Researchers at Cyble after monitoring over dark web reported that Maze ransomware Operators allegedly breached Highway authorities of india (NHAI)
Researchers at the threat intelligence firm were generally monitoring over the dark web as a part of their normal schedule but suddenly they spotted the data leak of National Highways Authority of India (NHAI). The maze ransomware operators breached the NHAI and leaked all of their data over there.
What is NHAI?
NHAI is an agency of Indian Government, which was set up in 1988, and is responsible for the management and the work of a network of over 50,000 km of National Highways out of 1,15,000 km in India. Also, It is a nodal agency of the Ministry of Road Transport and Highways.
When and How ?
According to several news reporting agencies and specially Economic Times, the attack took place on Sunday Night, hackers targeted National Highways Authority of India’s email Server, but according to their report, there were no data loss or stolen. The authorities had immediately shut down their server in response to the intrusion.
NHAI on Monday confirmed that a cyber attack had taken place on its email server on Sunday night but breach which resulted in no data loss. So as to take a precaution, the Authority had shut down the server immediately after getting the notice.
Akhilesh Srivastava, IT Chief General Manager of NHAI said, “A ransom ware attack on NHAI email server took place yesterday night. The attack was foiled by the security system and email servers were shut down from a safety point of view,”.
“No data loss took place.

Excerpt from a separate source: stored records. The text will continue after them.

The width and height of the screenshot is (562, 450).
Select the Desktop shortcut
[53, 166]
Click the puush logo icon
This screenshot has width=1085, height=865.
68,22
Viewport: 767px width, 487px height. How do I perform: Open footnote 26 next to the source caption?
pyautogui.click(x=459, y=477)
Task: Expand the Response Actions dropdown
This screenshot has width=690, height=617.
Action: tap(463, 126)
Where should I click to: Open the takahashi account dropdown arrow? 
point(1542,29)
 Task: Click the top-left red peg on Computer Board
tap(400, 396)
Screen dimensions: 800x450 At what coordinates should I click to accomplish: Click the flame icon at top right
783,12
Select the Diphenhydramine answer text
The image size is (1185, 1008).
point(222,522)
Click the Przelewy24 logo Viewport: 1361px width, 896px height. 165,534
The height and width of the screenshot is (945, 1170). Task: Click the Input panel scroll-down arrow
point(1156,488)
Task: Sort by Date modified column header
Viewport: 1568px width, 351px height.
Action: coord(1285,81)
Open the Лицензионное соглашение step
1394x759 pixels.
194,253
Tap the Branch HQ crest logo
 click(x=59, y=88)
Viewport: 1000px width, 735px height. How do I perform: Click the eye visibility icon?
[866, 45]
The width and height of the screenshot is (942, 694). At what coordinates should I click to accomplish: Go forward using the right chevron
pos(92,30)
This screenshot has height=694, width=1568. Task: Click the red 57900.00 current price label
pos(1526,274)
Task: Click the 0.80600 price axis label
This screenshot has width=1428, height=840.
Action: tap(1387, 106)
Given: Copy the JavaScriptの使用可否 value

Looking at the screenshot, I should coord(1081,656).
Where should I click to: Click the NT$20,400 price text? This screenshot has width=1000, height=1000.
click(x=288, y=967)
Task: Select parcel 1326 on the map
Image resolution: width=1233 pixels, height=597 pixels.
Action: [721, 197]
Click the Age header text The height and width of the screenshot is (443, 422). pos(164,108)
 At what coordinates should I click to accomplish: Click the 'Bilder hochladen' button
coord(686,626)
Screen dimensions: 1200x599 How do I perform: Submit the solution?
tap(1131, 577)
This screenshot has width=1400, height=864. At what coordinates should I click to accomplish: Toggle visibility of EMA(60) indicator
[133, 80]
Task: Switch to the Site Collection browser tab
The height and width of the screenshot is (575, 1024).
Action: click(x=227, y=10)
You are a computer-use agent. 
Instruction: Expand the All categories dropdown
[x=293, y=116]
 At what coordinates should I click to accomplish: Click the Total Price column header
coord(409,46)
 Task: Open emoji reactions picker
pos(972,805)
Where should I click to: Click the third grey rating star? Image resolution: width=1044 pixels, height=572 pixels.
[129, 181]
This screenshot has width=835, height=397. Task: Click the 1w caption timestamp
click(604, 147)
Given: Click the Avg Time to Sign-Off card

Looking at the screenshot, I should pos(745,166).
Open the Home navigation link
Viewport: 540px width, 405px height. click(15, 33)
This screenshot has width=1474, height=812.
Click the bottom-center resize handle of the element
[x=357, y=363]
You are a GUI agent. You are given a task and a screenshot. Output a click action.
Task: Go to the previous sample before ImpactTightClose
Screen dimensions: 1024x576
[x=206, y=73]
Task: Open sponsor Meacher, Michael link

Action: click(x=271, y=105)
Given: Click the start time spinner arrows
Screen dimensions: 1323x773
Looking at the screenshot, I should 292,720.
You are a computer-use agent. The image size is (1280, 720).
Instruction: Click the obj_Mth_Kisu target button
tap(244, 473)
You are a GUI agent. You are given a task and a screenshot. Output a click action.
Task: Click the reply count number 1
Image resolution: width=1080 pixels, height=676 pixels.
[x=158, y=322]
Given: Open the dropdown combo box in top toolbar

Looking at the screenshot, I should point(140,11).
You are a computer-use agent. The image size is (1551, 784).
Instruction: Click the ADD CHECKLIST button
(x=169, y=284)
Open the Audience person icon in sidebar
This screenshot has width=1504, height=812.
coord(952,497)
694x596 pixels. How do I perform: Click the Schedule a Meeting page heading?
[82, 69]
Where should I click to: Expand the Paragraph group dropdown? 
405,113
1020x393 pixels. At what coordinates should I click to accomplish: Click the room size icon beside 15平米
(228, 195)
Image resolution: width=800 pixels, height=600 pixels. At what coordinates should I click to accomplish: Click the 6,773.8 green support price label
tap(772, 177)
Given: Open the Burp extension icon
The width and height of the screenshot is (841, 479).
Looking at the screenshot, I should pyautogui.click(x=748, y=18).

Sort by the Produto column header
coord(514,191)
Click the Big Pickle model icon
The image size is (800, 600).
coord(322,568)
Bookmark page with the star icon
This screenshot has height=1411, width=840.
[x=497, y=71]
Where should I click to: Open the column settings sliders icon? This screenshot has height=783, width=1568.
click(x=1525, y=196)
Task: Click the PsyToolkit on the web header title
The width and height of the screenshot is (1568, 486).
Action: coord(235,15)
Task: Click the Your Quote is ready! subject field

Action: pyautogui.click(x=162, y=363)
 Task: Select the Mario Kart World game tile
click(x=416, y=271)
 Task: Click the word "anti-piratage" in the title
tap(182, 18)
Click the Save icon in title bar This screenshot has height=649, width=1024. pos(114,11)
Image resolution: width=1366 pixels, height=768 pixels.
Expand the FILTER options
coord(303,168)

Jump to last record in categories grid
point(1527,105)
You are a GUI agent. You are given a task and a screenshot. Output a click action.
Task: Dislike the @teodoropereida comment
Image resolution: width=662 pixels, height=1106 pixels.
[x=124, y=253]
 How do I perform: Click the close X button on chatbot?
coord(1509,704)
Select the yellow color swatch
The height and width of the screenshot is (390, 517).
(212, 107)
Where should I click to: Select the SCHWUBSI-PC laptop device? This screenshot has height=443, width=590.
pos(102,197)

NHAI data lake and other systems remained unaffected from this attack,”.
What Government had warned us about?
Earlier this month, the Indian government and other Cybersecurity bodies had warned every business organizement and other corporate plus educational bodies that a lot of cyber attacks have been seen. you can read about this over here.
Economic times stated that India’s cyber security nodal agency, CERT-In had issued an advisory warning that the potential phishing attacks could impersonate government agencies, departments and trade bodies that have been tasked to oversee disbursement of government fiscal aid.”.
Proof and Cyble’s statements over the breach
In the below-given picture, the Maze ransomware creator/ hacker themselves have claimed that they only leaked 5% of the total data exfiltrated by the authority.(2gb)
The Cyble firm , claimed that they analyzed the whole leaked data and said there were sensitive corporate information in the above leak.
“The Cyble Research Team identified and analyzed the data leak of around 2GB. The data leak includes sensitive corporate operational documents such as the company’s staff list, passport copy of ex-chairman of NHAI, details of dependent family members of NHAI employees, NHAI internal audit reports, and much more.” reads the post published by Cyble.